Anzi, a ben vedere, proprio l’instabilità dei mercati, conseguenza della crisi dei debiti sovrani e della lenta ripresa, dà più peso agli indicatori cosiddetti di fiducia. Hsbc, in suo report, ha rilevato come in simili periodi la correlazione tra gli asset aumenta, con la conseguente polarizzazione degli investimenti. Gli operatori tendono a semplificare le loro mosse: «Se stimano che le prospettive future», nel medio periodo, «sono buone assumono il rischio e investono». Diversamente, disinvestono. Una strategia che, gioforza, sfrutta gli indicatori "emozionali" di sentiment sul mercato.

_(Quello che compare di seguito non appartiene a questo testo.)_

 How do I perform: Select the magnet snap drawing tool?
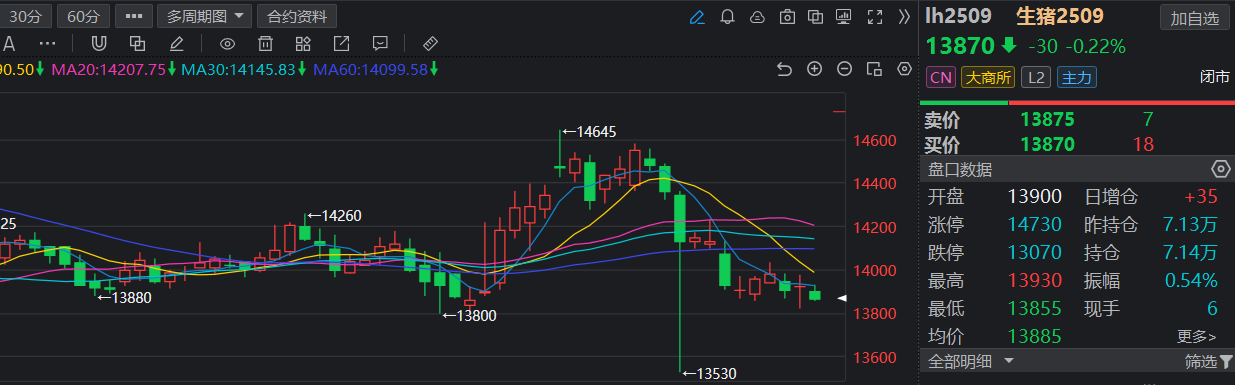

Così non è un caso che, al di là di Twitter, il mondo di Wall Street tenti di utilizzare le informazioni presenti nei social network. Soprattutto, per raffinare il trading gestito da algoritmi. Secondo Aite group, la percentuale di istituzionali che sfrutta indicatori non strutturati (come la fiducia) nei propri sistemi è passata dal 2% nel 2008 all’attuale 35 per cento. La strada da fare, ovviamente, è molta: trasformare indicazioni qualitative, non numeriche, in dati per l’investimento è difficile. Ma a Londra, Derwent Capital Markets ha già il suo hedge che sfrutta proprio il "mood" di Twitter. La speranza? Che il cinguettio non si trasformi, poi, in un verso da cornacchia.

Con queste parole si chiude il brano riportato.